/nx-orb

✨ A CircleCI Orb which includes helpful commands for running Nx commands in the CI

Primary LanguageJavaScriptMIT LicenseMIT

Nx - Smart, Extensible Build Framework

NX Orb

CircleCI Build Status CircleCI Orb Version GitHub License CircleCI Community

✨ A CircleCI Orb which includes helpful commands for running Nx commands in the CI

Usage

version: 2.1

orbs:
  nx: nrwl/nx@1.6.2

jobs:
  checks:
    docker:
      - image: cimg/node:lts-browsers
    steps:
      - checkout
      - run:
          name: Install dependencies
          command: yarn install --frozen-lockfile
      - nx/set-shas
      - run:
          name: Run Builds
          command: yarn nx affected --target=build --base=$NX_BASE --parallel
      - run:
          name: Run Unit Tests
          command: yarn nx affected --target=test --base=$NX_BASE --parallel

Background

When we run affected command on Nx, we can specify 2 git history positions - base and head, and it calculates which projects in your repository changed between those 2 commits. We can then run a set of tasks (like building or linting) only on those affected projects.
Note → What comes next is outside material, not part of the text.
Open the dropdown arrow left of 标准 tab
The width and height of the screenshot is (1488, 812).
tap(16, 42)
This makes it easy to set-up a CI system that scales well with the continous growth of your repository, as you add more and more projects.

Problem

Figuring out what these two git commits are might not be as simple as it seems.
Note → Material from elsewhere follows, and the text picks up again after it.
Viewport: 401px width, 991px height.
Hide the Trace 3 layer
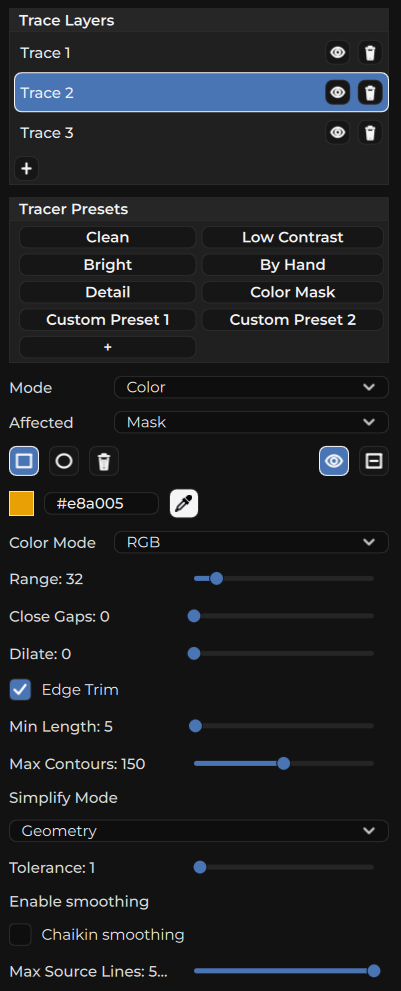tap(338, 133)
On a CI system that runs on submitted PRs, we determine what commits to include in the affected calculation by comparing our HEAD-commit-of-PR-branch to the commit in main branch (master or main usually) from which the PR branch originated. This will ensure the entirety of our PR is always being tested.
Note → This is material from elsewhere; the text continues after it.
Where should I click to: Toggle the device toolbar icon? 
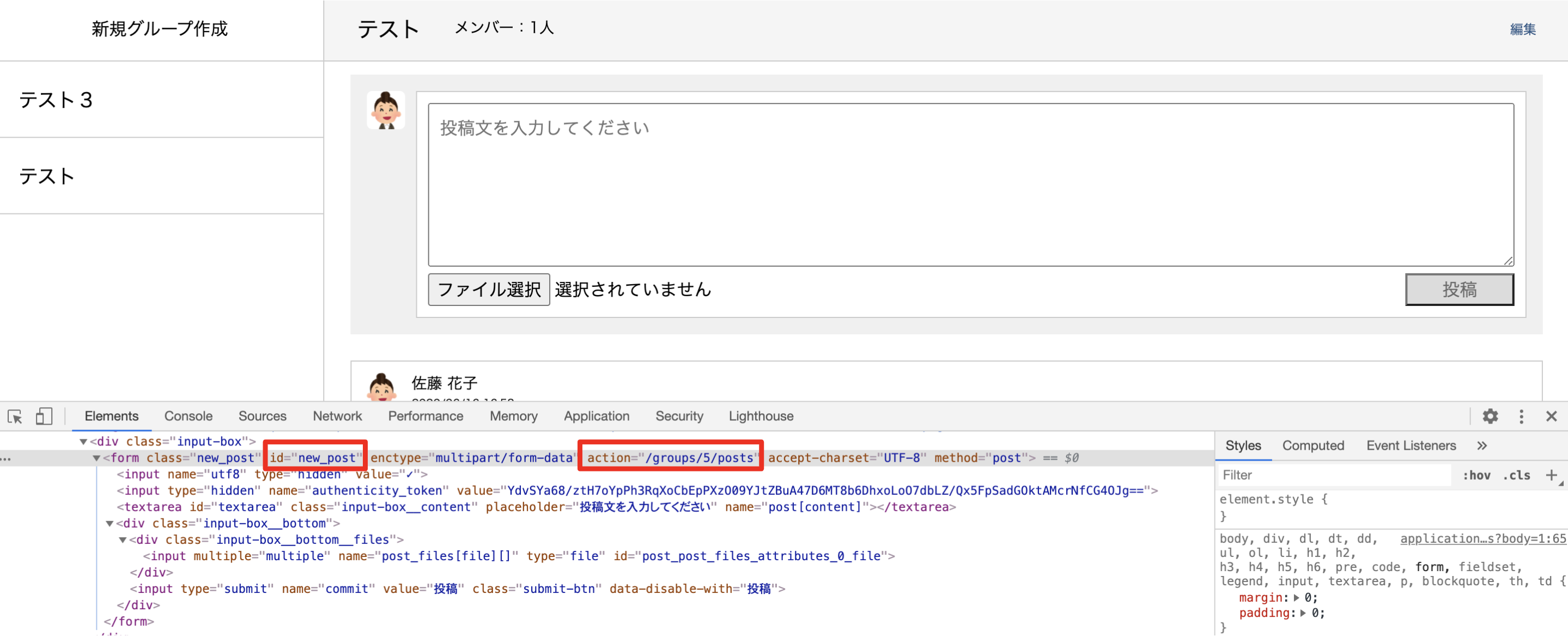(x=44, y=416)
But what if we want to set up a continuous deployment system that, as changes get pushed to master, it builds and deploys only the affected projects?

What are the FROM and TO commits in that case?

Conceptually, what we want is to use the absolute latest commit on the master branch as the HEAD, and the previous successful commit on master as the BASE. Note, we want the previous successful one because it is still possible for commits on the master branch to fail for a variety of reasons.

The commits therefore can't just be HEAD and HEAD~1. If a few deployments fail one after another, that means that we're accumulating a list of affected projects that are not getting deployed. Anytime we retry the deployment, we want to include every commit since the last time we deployed successfully. That way we ensure we don't accidentally skip deploying a project that has changed.

This action enables you to find:

  • Commit SHA from which PR originated (in the case of pull_request)
  • Commit SHA of the last successful CI run

Private repositories

To use this orb with a private repository on your main branch, you need to grant the orb access to your CircleCI API. You can do this by creating an environment variable called CIRCLE_API_TOKEN in the context or the project.

Note: It should be a user token, not project token.